--- MATERIALS PROVIDED ---
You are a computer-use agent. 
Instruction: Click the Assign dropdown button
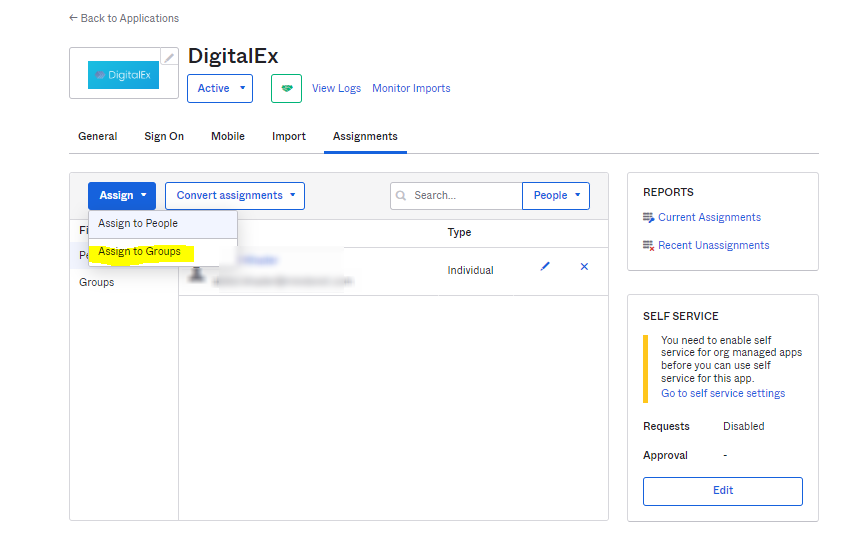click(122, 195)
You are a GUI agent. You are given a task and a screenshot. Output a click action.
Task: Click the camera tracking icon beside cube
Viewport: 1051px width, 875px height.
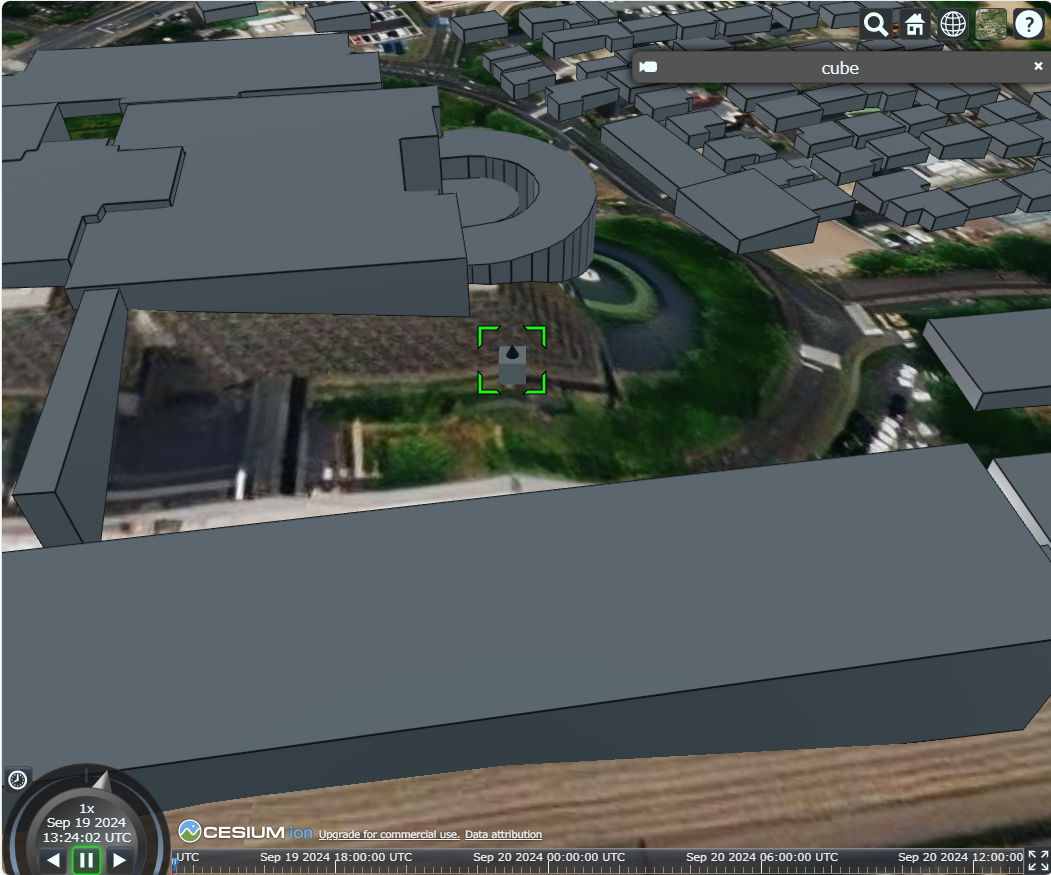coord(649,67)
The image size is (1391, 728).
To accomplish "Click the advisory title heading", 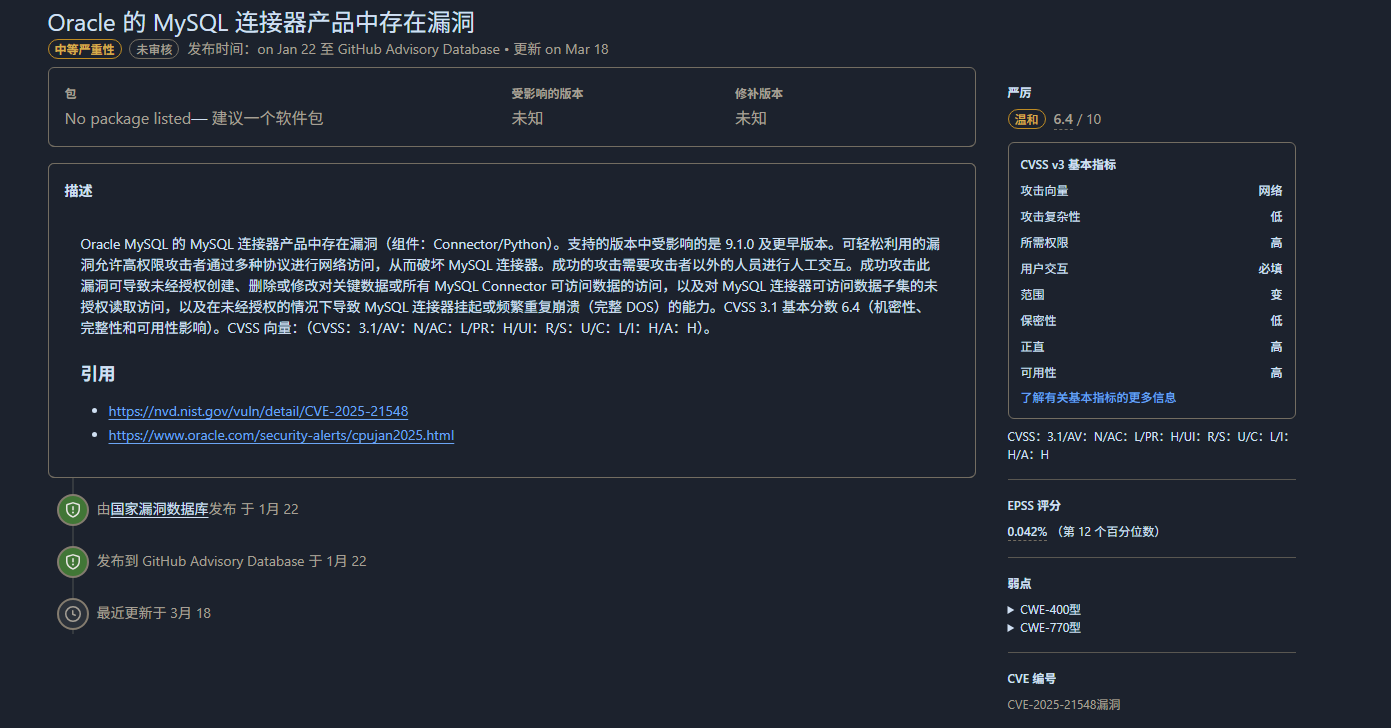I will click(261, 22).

==

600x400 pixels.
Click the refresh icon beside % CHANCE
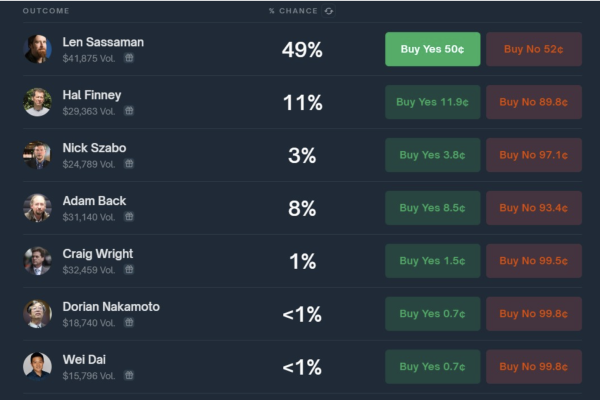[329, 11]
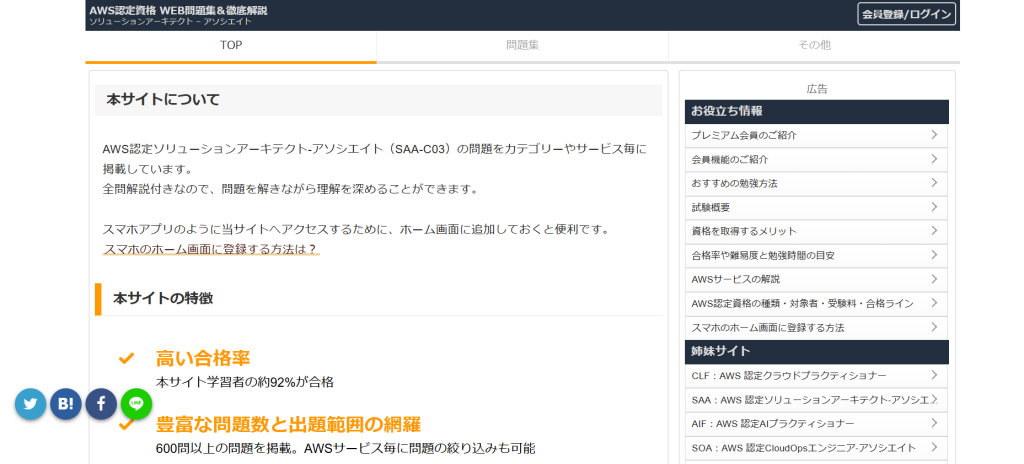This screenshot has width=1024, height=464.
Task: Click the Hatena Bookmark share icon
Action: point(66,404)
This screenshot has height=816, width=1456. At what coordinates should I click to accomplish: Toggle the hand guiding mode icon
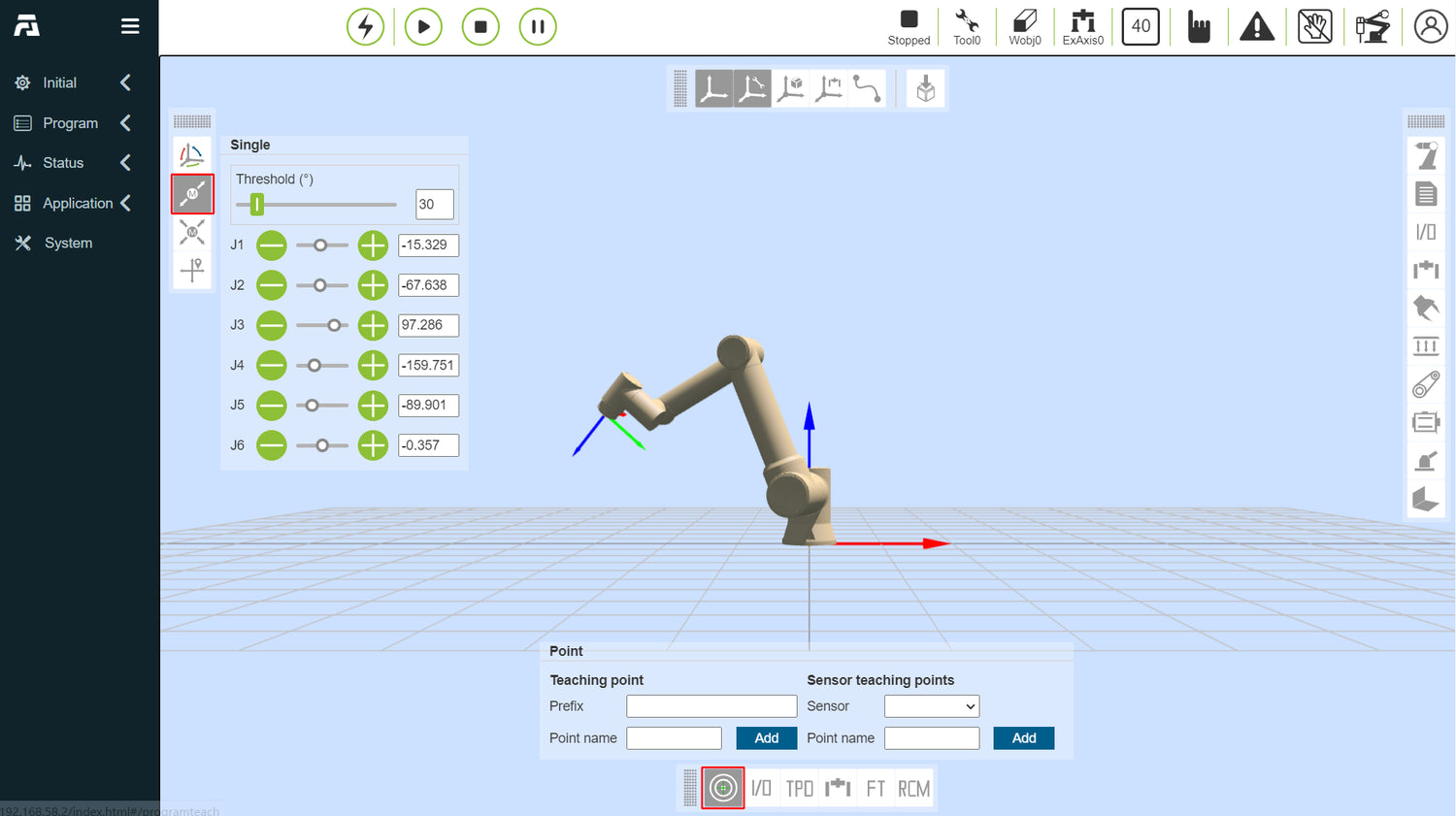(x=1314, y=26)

--- TASK PROMPT ---
What you need to produce is an exact copy of the entries above, limited to the lines from the one with "You are a computer-use agent." up to and including the one with "The image size is (1391, 728).", without pictures.

--- RESPONSE ---
You are a computer-use agent. 
Instruction: Click the Assign dropdown button
click(122, 195)
You are a GUI agent. You are given a task and a screenshot. Output a click action.
Task: Click the camera tracking icon beside cube
Viewport: 1051px width, 875px height.
coord(649,67)
The image size is (1391, 728).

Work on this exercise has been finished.